I’m one of those people who does well when my routine is intact, and things are structured and in place. On second though, let’s not go with the term “well”, but perhaps “better” is a more properly suited term. Anyways, when life throws curve balls at me and things change unexpectedly, it can throw me into an anxiety filled feeling of worry and distress.

I used to be a fly by the seat of my pants kinda guy, back in the day. Nothing really phased me, I would pretty much be like, “whatever, I’ll deal with it and move on”. My life was a whirlwind and always moving at 100 mph in every direction possible. As I’ve gotten older and especially in the last few years, structure and routine are my friends. They are my peace makers, my emotional soul mate feelings if that makes any sense.

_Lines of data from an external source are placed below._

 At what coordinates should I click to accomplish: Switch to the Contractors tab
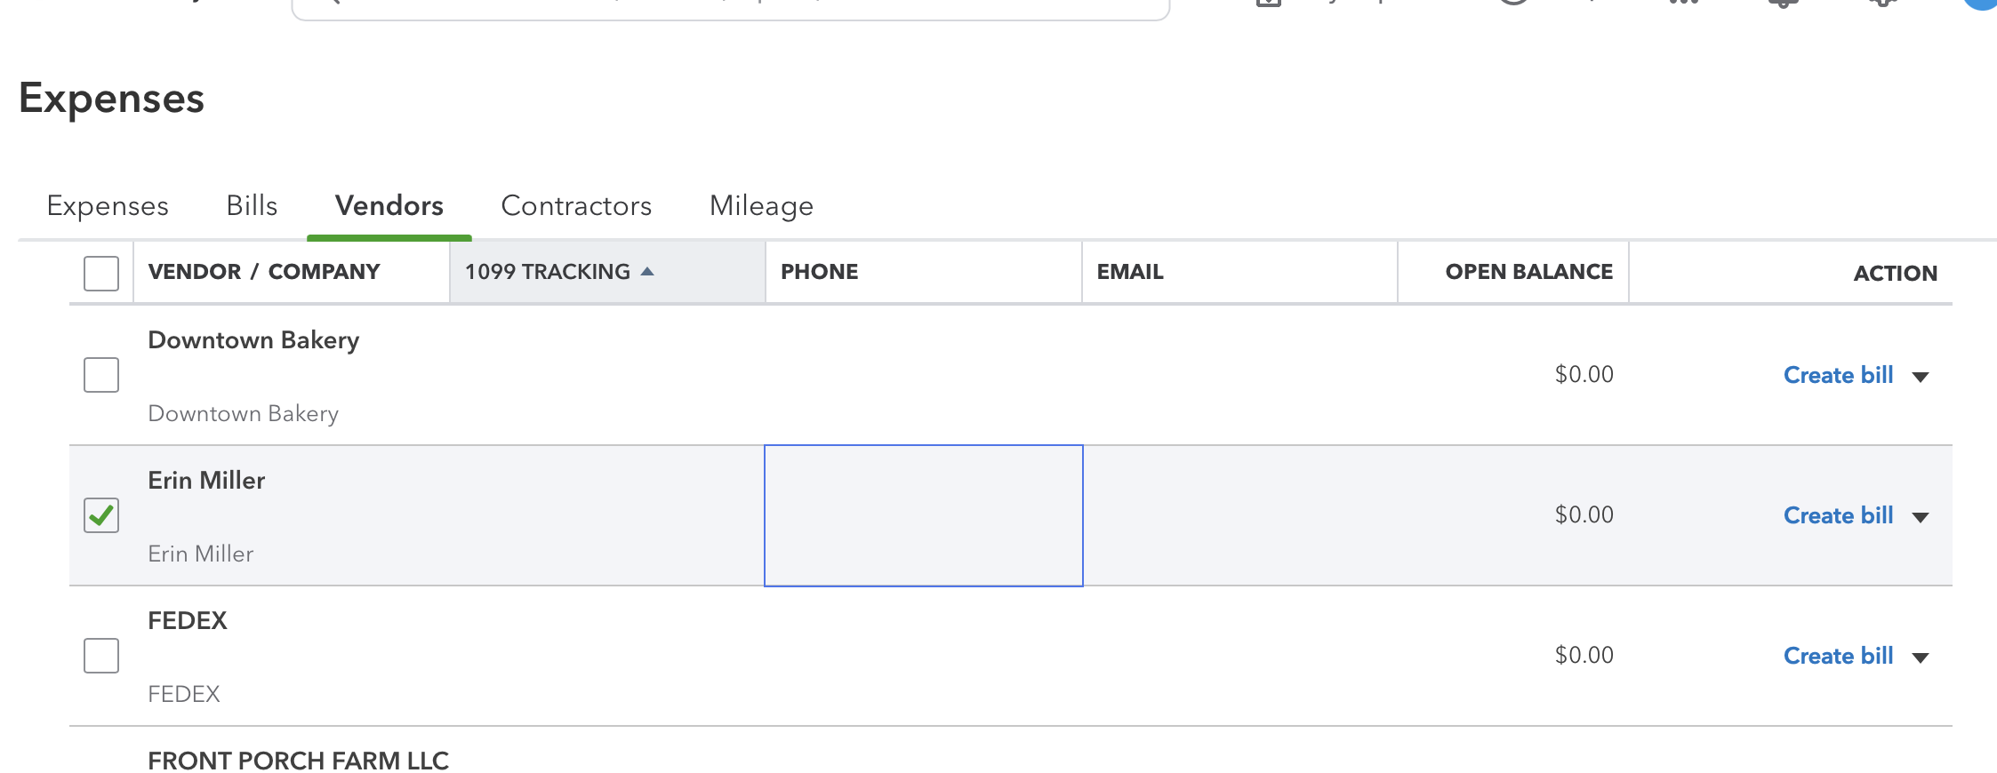pyautogui.click(x=576, y=205)
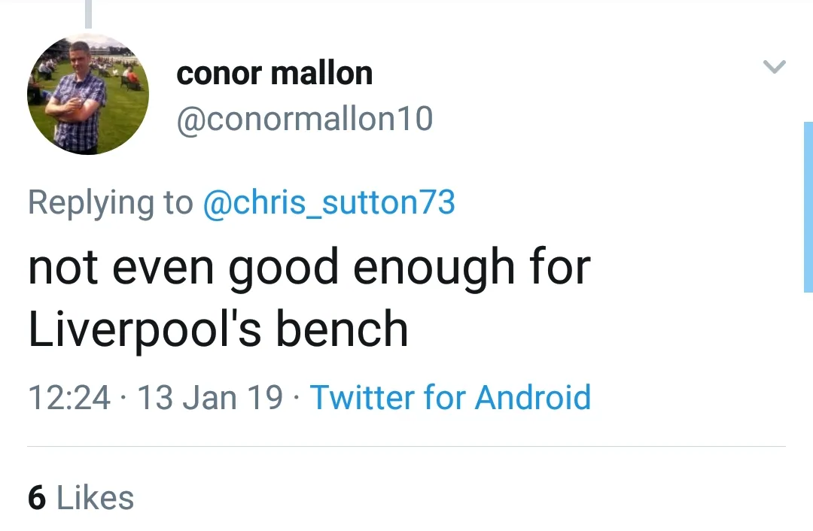Click the date 13 Jan 19
Image resolution: width=813 pixels, height=531 pixels.
coord(210,397)
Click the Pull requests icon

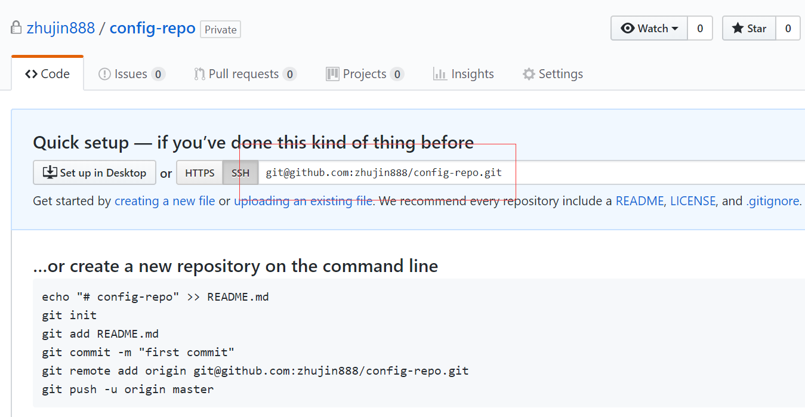pos(199,74)
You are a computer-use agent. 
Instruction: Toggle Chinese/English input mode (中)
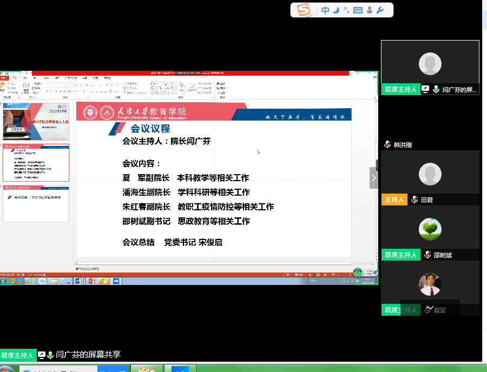pos(325,10)
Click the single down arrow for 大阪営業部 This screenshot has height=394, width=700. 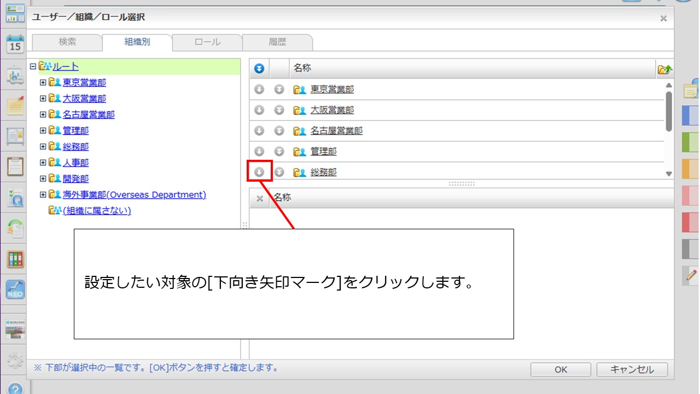tap(260, 110)
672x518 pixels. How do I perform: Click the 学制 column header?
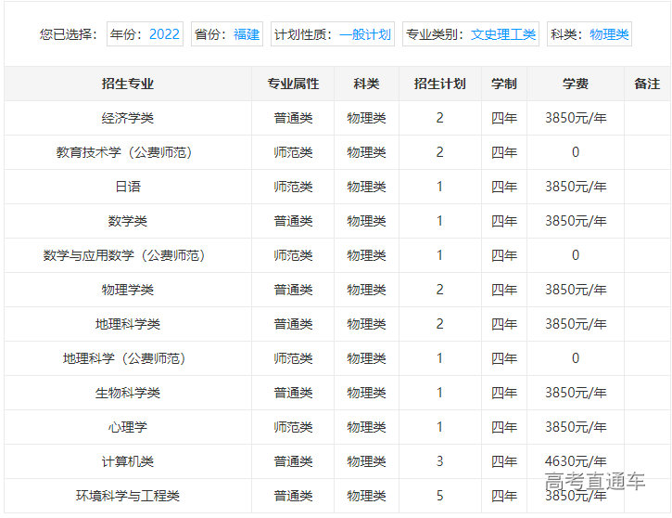click(x=504, y=84)

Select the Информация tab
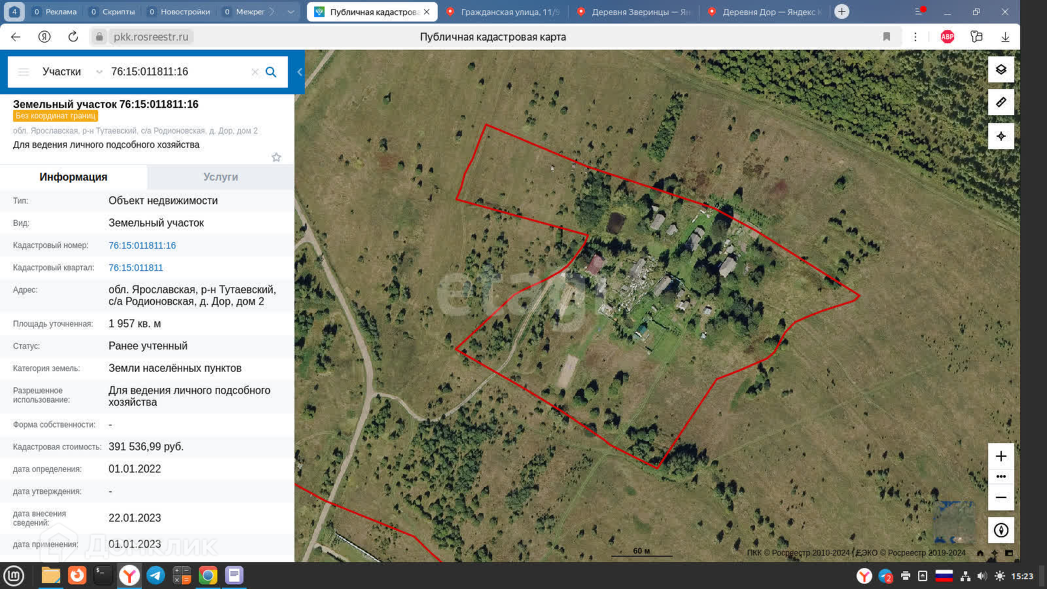tap(73, 177)
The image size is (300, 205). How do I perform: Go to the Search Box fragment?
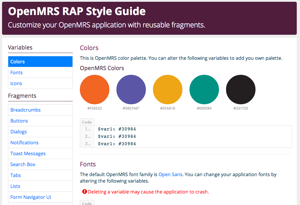tap(40, 164)
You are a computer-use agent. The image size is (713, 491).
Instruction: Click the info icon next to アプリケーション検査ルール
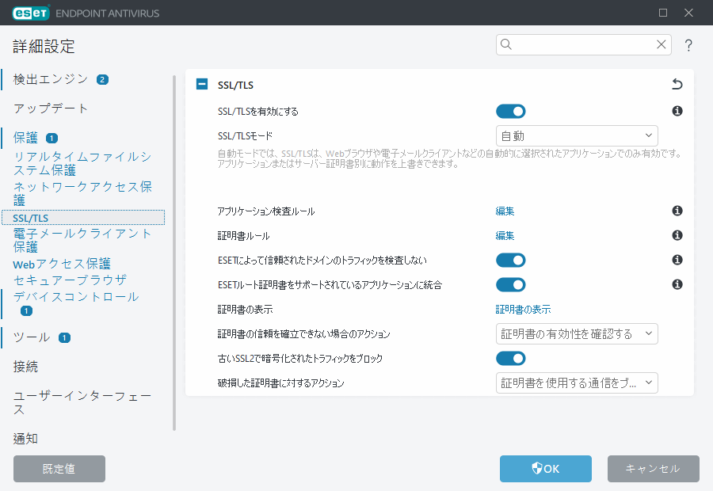click(677, 211)
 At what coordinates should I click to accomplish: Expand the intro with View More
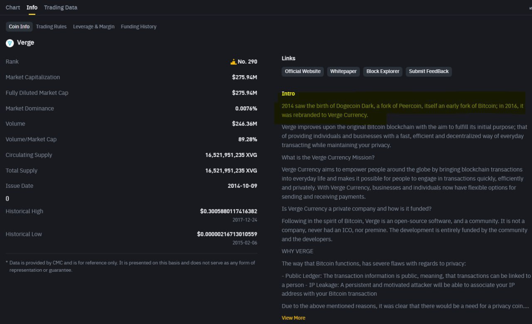293,318
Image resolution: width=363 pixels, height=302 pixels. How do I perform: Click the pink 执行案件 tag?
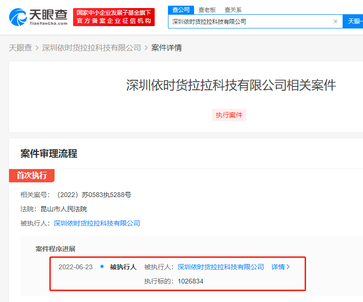pyautogui.click(x=229, y=115)
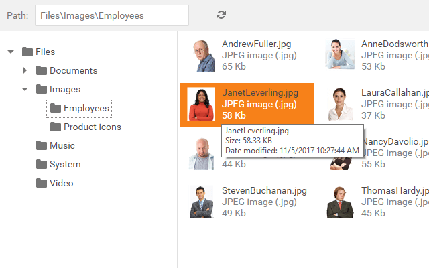The height and width of the screenshot is (268, 429).
Task: Expand the Documents folder node
Action: (x=25, y=70)
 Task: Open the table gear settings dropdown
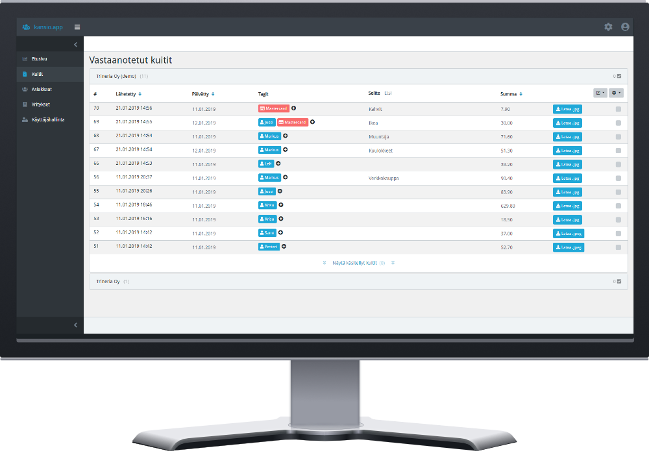pyautogui.click(x=616, y=93)
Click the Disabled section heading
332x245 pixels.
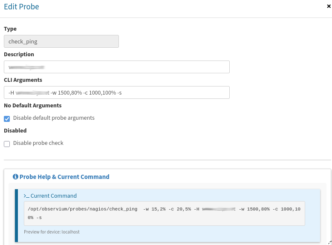coord(15,131)
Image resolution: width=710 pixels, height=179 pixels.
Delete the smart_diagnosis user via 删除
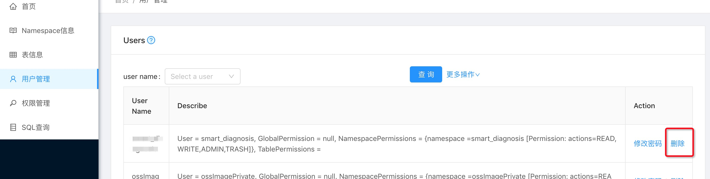pyautogui.click(x=677, y=144)
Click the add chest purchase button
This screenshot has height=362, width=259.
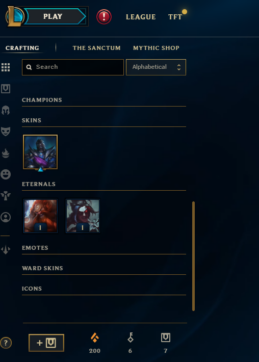click(x=46, y=343)
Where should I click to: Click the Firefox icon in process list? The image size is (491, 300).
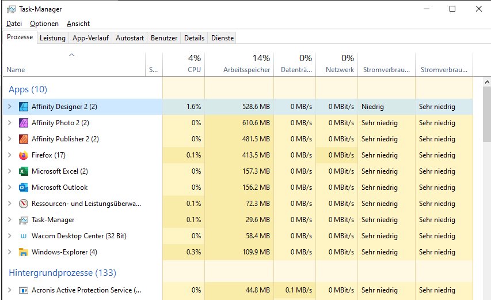pyautogui.click(x=24, y=155)
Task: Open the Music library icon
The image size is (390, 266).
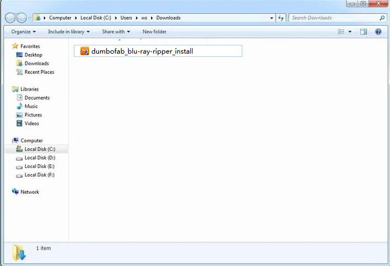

I  have routines that I follow, whether it’s the way I get out of bed and get ready for work in the morning, or how I go about certain tasks at work each day. How and when I do laundry, how I schedule my weekly therapy sessions, what music I listen too in the morning, etc. You probably get the idea that the more structure and routine, the better.

Speaking of therapy, that’s a big routine, when that one gets out of whack, man look out! If my therapist has to cancel on me at the last-minute (which thankfully isn’t often), that instantly sends me into a tail spin and I’m completely done for the rest of the evening. Therapy is a lifeline for me in so many ways, and I thrive on that interaction with her each week. For the last few months it’s been twice a week, Wednesday’s and also Friday evenings.

I’ve gone to length’s that when she is going to be out-of-town or at a meeting, I will schedule my 2nd session on another day, or even take a half vacation day at work just to get in and see her.

Same situation when I have plans to hang out with friends, or plans to do pretty much anything. If they get altered at the last-minute, I’m done.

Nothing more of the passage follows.